> _ASSIGNED TASK_: Only the lines from the line that contains "This screenshot has width=1024, height=559." through the final line of the entries below belong in your answer, copied exactly and without pictures.

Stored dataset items
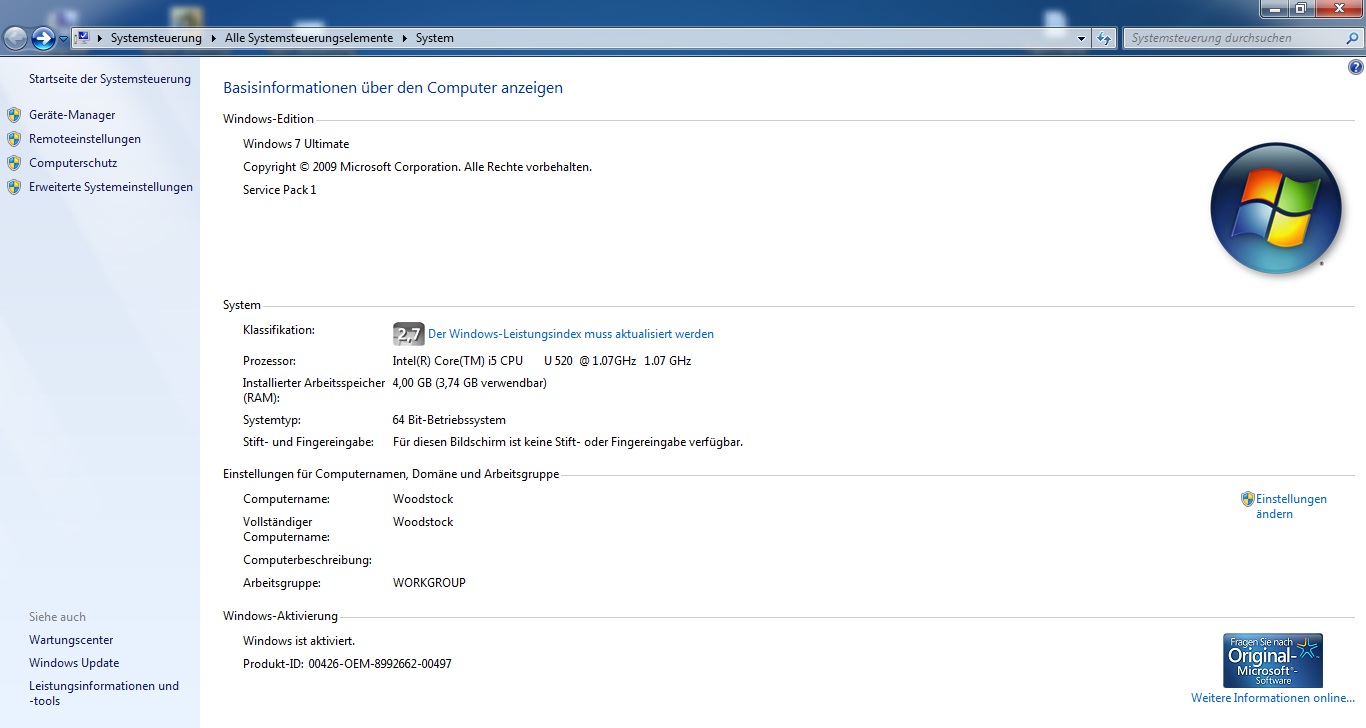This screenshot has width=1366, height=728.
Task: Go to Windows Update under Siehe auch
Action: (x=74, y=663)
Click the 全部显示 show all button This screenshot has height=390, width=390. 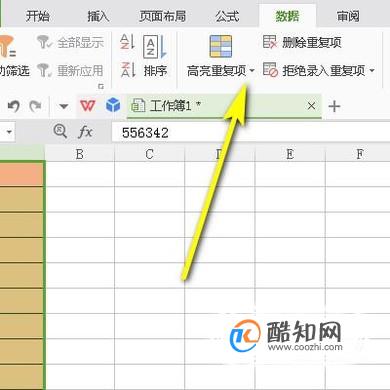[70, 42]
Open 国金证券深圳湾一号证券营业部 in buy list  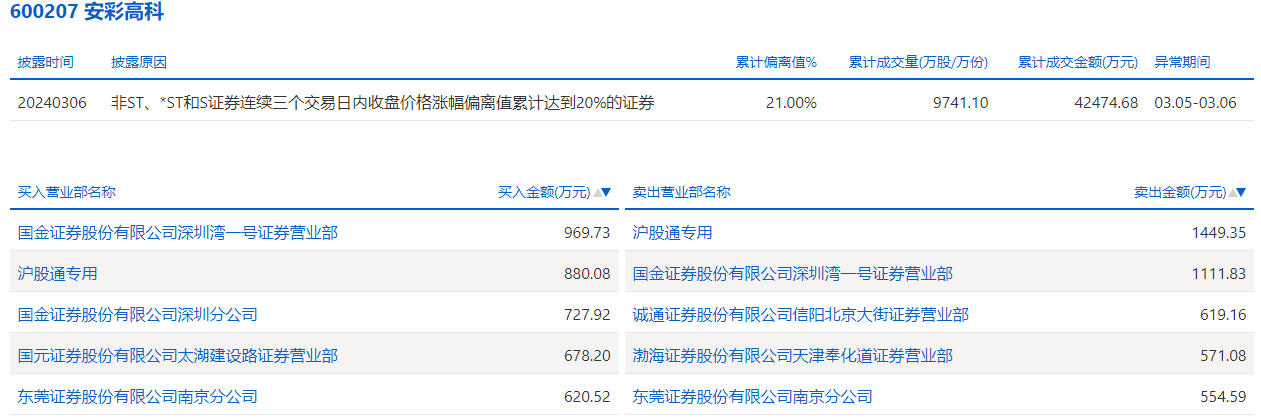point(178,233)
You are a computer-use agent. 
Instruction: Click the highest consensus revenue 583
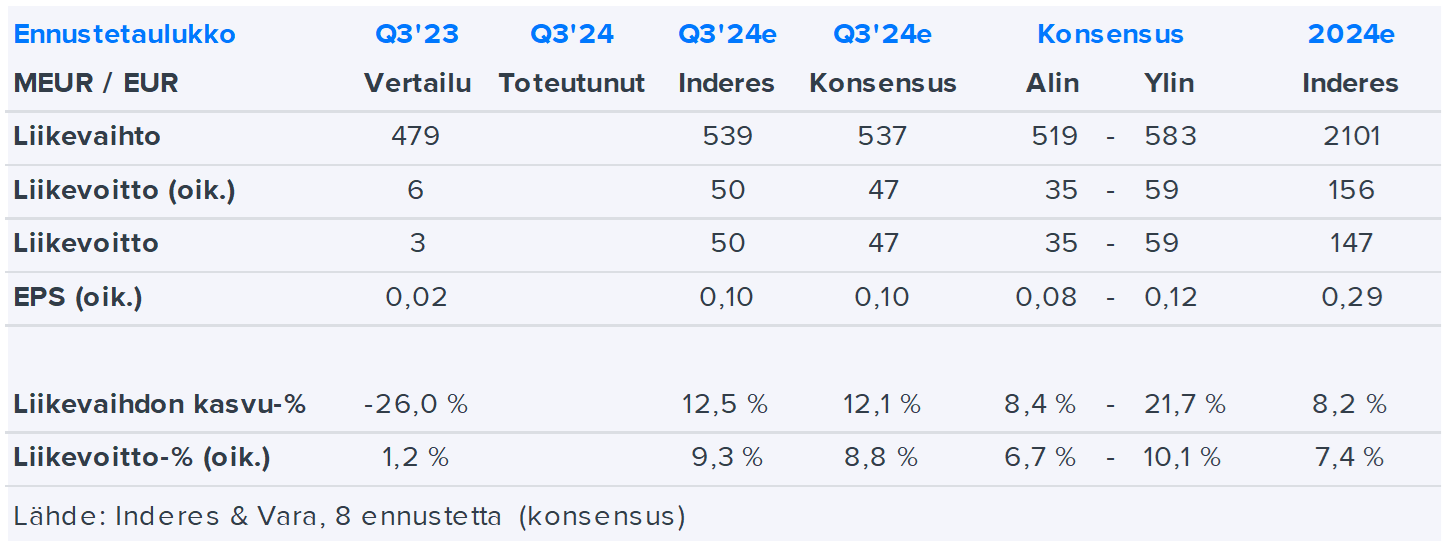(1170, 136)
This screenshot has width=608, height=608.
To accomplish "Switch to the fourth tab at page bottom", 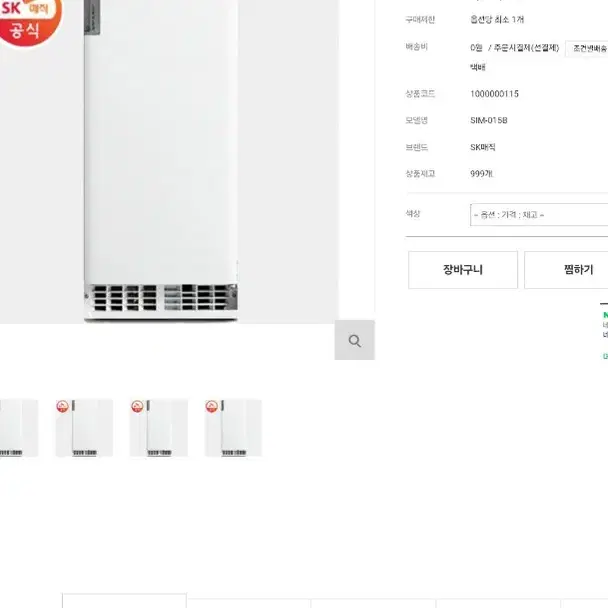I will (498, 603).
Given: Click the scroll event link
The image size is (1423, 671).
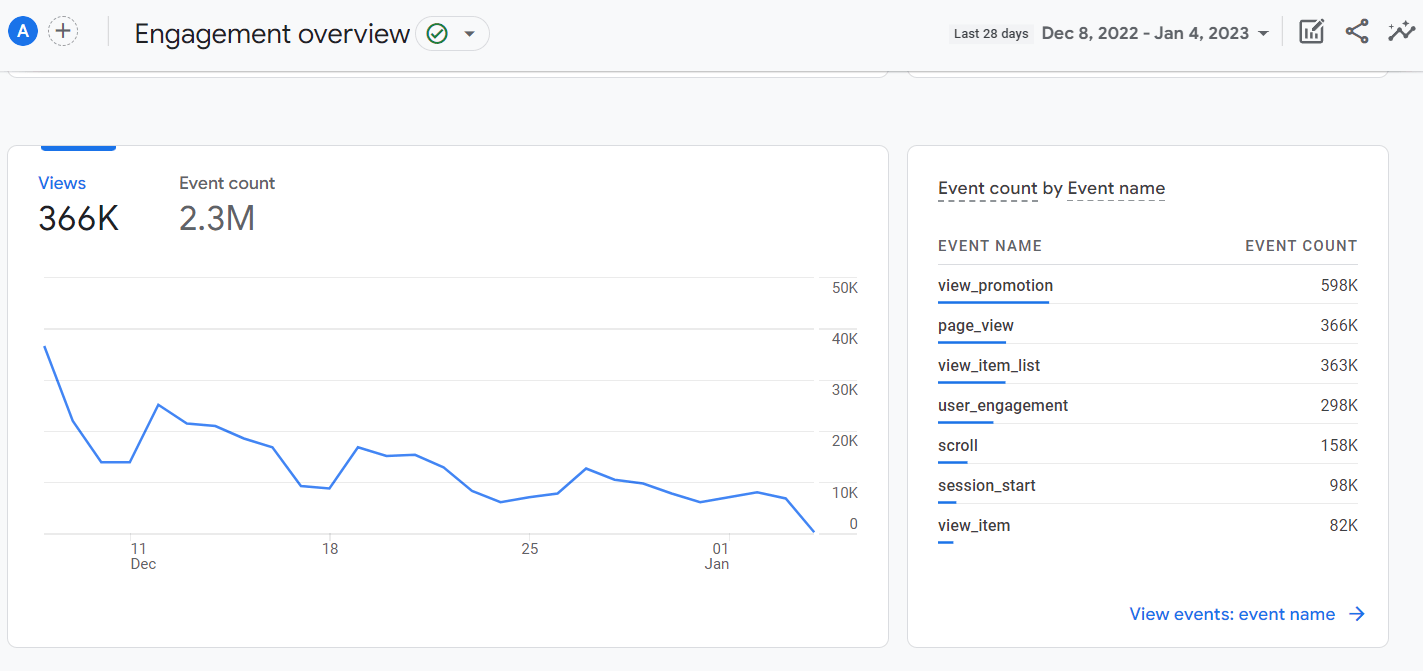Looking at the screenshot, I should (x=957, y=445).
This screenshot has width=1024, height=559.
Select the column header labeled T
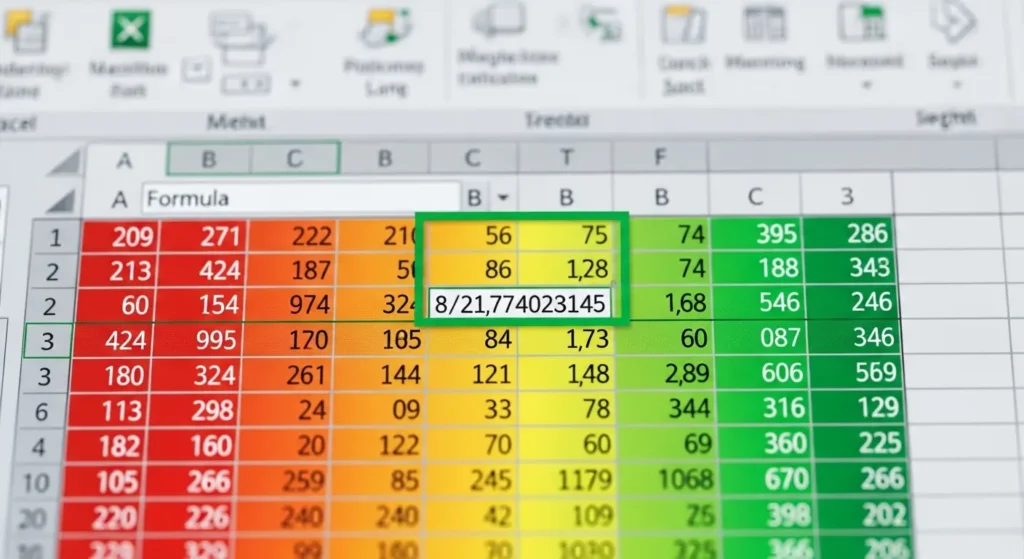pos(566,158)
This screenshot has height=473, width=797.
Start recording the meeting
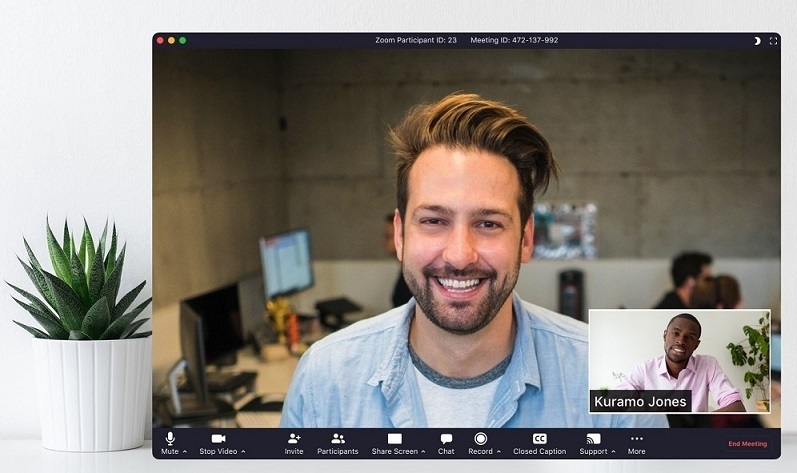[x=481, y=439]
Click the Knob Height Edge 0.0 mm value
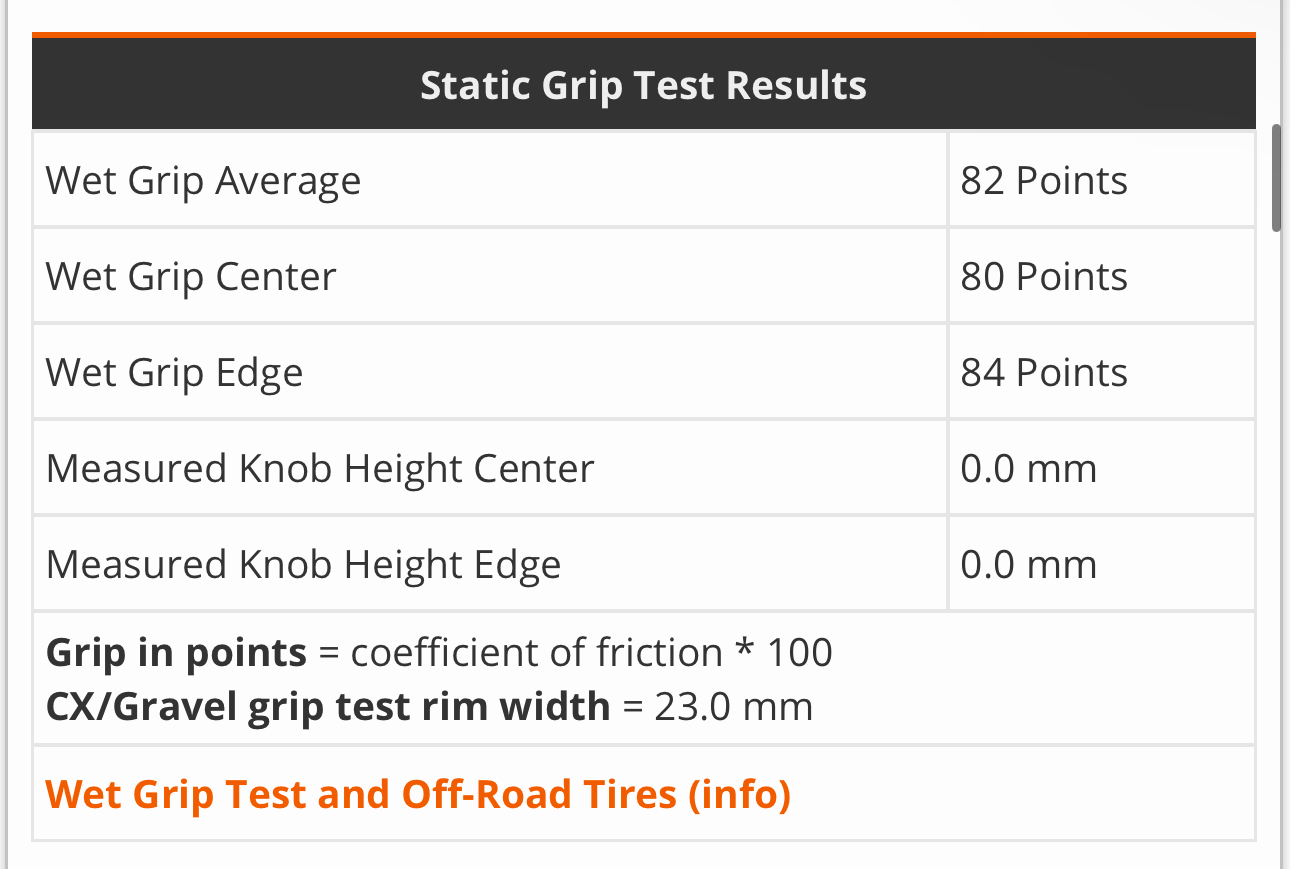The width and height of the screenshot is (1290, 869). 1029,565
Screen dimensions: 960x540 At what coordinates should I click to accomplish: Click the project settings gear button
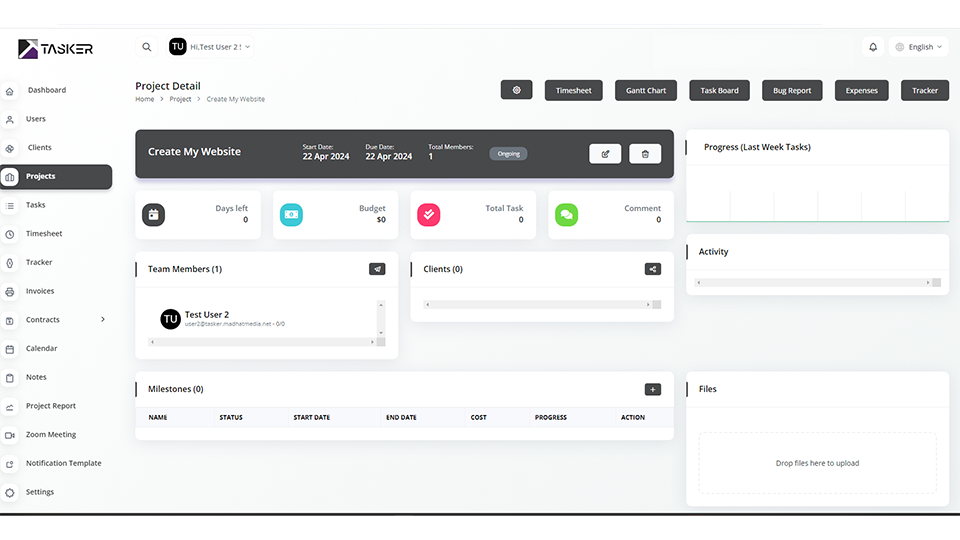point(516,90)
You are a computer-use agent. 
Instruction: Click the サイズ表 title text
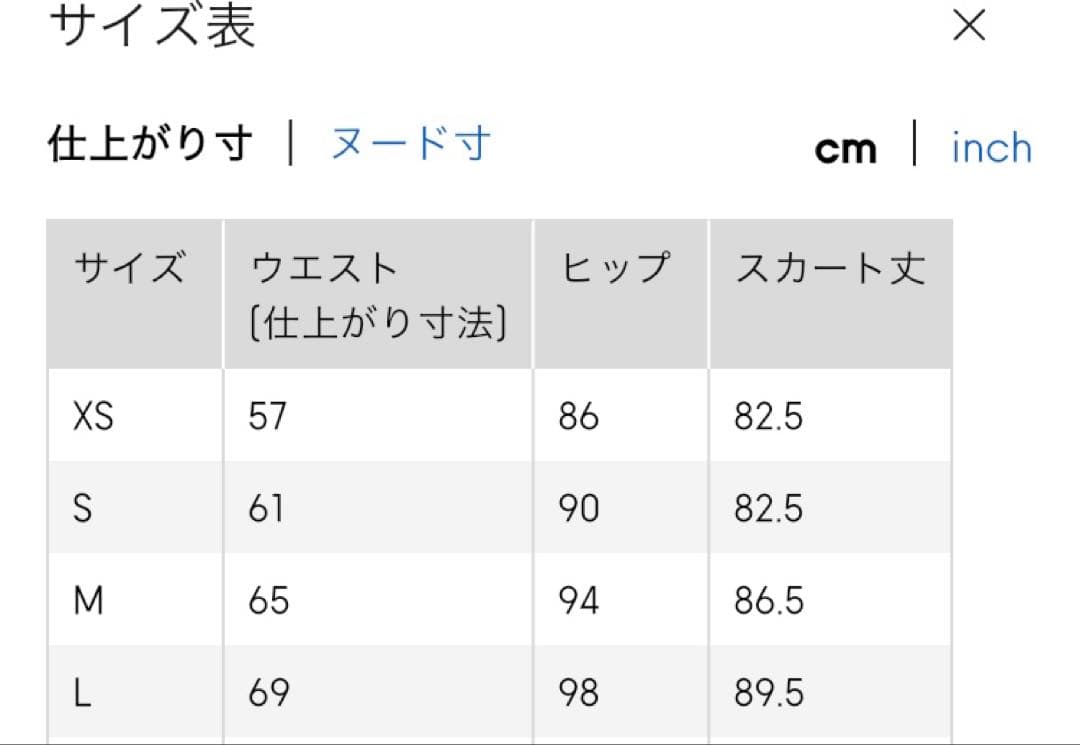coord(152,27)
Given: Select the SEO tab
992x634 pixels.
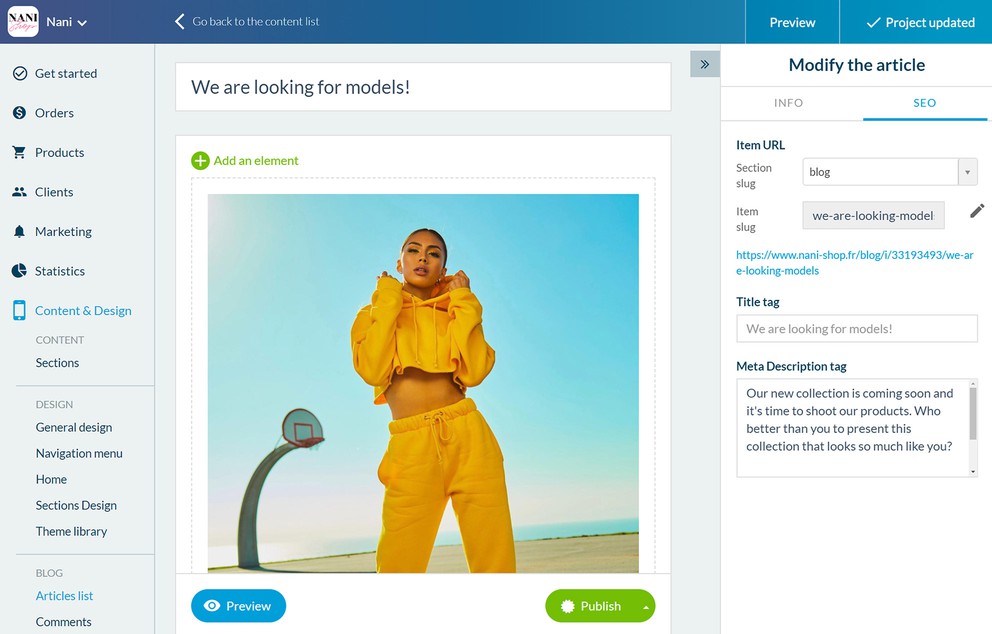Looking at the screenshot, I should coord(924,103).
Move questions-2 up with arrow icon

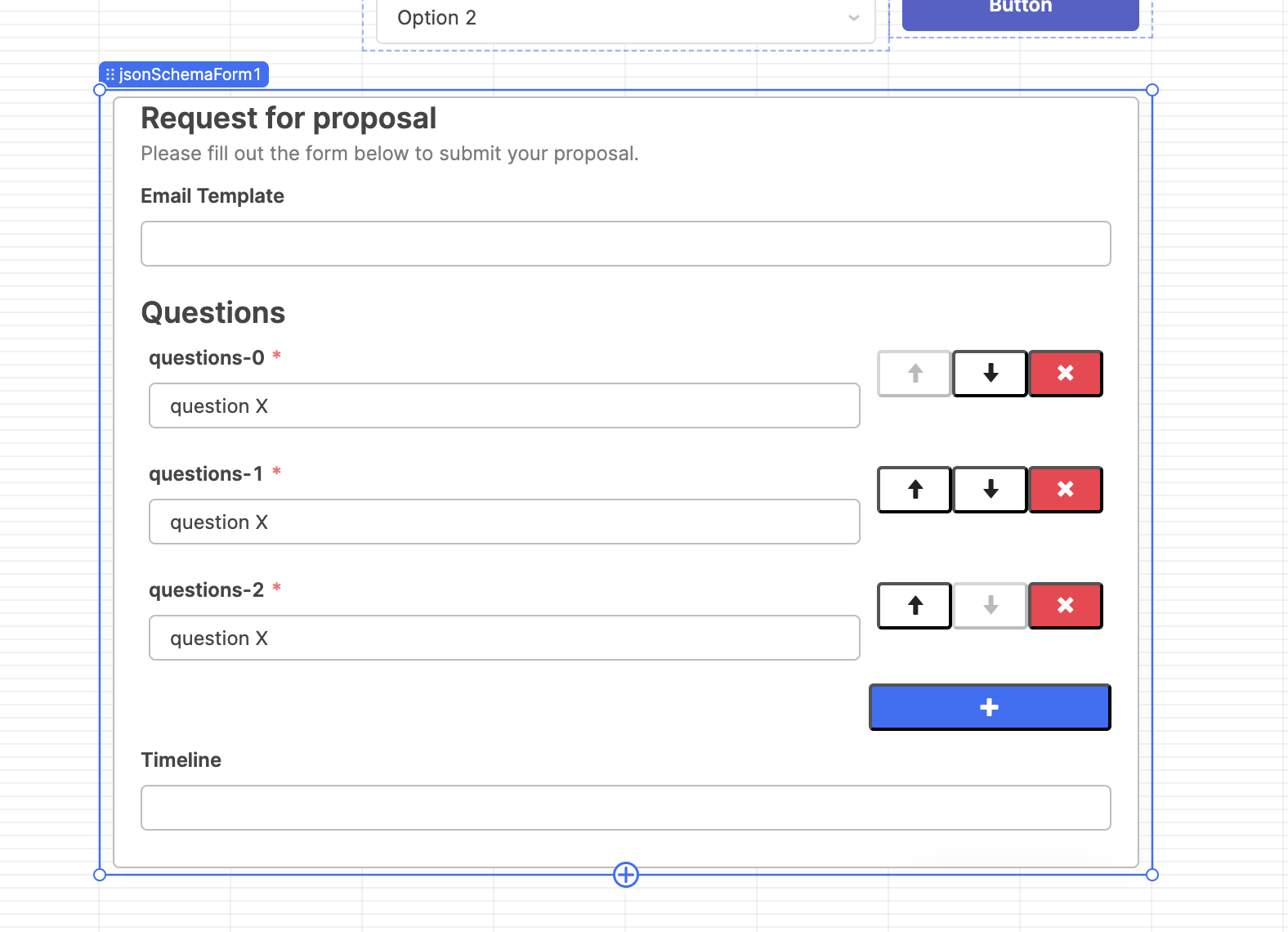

> _RESULT OF THE EXERCISE_:
This screenshot has width=1024, height=559.
Select the column header labeled T
pos(566,158)
This screenshot has height=473, width=797.
Start recording the meeting
[x=481, y=439]
Click the Knob Height Edge 0.0 mm value
The width and height of the screenshot is (1290, 869). 1029,565
Screen dimensions: 960x540 At what coordinates should I click to accomplish: Click the project settings gear button
point(516,90)
You are a computer-use agent. 
Instruction: Click the サイズ表 title text
coord(152,27)
Given: Select the SEO tab
992x634 pixels.
Looking at the screenshot, I should coord(924,103).
Move questions-2 up with arrow icon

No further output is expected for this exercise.